TASK STATEMENT — Using the entries that follow, give the number of lines containing the string "Alemania". Write nothing besides that number.

SUPPLIED DATA —
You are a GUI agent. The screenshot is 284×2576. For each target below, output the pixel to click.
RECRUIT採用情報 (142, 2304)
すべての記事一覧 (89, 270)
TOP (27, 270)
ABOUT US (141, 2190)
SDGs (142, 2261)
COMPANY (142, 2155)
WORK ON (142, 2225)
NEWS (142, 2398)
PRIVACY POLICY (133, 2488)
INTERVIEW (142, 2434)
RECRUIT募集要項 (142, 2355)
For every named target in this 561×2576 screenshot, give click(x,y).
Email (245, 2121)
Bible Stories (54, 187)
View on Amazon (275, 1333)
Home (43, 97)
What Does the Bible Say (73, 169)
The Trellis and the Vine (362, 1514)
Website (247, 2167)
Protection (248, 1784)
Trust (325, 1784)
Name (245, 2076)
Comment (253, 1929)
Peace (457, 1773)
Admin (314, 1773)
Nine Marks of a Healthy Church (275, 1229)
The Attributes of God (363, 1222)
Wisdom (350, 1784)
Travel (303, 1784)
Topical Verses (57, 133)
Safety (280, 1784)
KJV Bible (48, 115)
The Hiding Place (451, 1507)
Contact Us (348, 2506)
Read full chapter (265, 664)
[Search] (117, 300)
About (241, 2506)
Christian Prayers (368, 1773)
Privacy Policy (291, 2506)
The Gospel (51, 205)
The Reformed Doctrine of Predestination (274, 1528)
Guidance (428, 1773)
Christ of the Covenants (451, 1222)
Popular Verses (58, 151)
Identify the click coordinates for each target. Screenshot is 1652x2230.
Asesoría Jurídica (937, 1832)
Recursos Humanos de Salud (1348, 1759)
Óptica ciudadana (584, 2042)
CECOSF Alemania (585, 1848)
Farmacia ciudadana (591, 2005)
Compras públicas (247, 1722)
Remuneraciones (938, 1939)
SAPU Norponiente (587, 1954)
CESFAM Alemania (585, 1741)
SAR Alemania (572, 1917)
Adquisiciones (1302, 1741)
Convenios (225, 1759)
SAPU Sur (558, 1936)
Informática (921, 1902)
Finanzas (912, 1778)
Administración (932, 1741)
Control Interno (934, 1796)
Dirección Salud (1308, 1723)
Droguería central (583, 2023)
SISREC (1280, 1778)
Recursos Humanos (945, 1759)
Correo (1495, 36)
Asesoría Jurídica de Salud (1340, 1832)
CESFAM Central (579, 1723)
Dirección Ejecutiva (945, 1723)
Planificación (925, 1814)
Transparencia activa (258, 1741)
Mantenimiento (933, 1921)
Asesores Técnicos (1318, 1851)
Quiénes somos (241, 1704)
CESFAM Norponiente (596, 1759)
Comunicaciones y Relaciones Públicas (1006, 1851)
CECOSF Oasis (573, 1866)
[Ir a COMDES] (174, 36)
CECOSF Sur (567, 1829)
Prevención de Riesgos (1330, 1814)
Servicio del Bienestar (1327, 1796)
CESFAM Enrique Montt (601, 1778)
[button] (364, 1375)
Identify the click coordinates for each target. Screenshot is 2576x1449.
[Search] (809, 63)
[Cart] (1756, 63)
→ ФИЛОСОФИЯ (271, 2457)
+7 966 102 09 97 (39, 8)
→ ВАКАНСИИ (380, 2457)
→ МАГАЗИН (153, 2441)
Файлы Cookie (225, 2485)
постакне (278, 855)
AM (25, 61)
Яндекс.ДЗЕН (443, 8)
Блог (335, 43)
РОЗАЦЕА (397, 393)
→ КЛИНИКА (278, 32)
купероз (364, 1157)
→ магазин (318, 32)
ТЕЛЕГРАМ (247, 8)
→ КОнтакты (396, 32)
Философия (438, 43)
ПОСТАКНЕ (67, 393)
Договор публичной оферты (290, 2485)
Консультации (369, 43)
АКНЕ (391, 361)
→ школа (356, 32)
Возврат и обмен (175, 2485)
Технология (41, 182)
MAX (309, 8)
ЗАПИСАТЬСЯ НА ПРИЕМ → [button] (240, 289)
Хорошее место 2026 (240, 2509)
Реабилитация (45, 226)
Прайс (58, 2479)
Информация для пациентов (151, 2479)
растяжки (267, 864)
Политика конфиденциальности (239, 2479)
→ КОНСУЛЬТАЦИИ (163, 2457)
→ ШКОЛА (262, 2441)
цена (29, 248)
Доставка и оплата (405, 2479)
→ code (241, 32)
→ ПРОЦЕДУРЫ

RESPONSE — 3